* Exercise task *
Below, find the line that contains "You are a GUI". Reproduce the data from that line through the final line, leaving out the pictures.

* Records shown *
>>>

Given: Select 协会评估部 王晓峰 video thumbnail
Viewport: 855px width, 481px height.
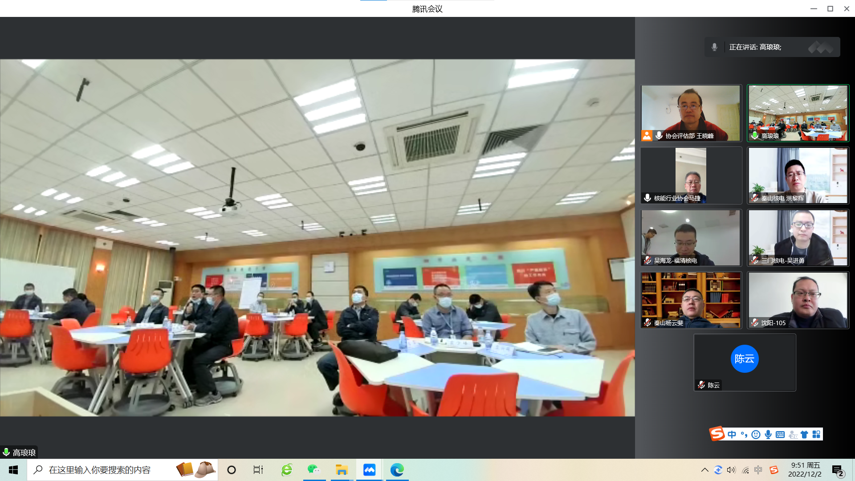Looking at the screenshot, I should (x=691, y=113).
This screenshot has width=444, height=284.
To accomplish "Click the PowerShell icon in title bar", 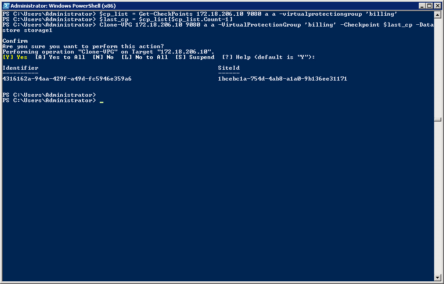I will click(6, 6).
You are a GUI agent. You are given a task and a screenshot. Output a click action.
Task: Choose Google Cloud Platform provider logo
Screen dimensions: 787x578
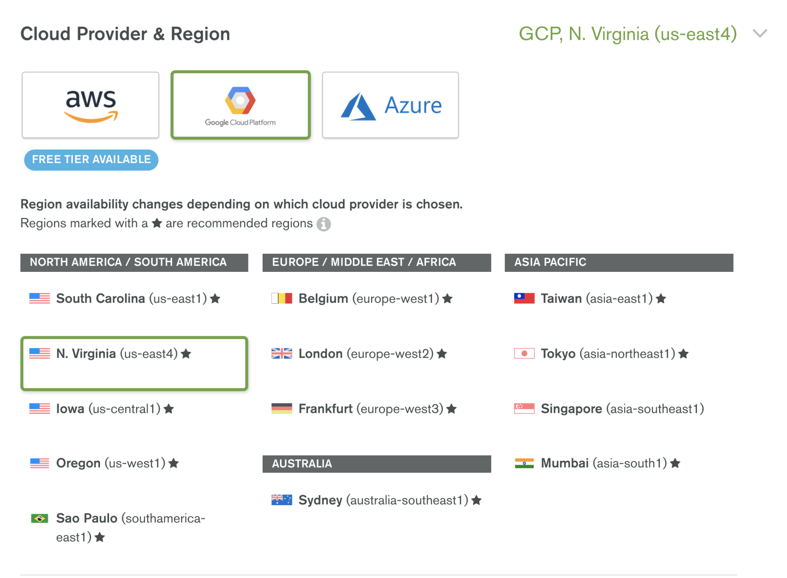click(241, 105)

<<<

* Problem solution *
You are a GUI agent. You are given a task and a screenshot. Output a click action.
Task: Choose Google Cloud Platform provider logo
Screen dimensions: 787x578
click(241, 105)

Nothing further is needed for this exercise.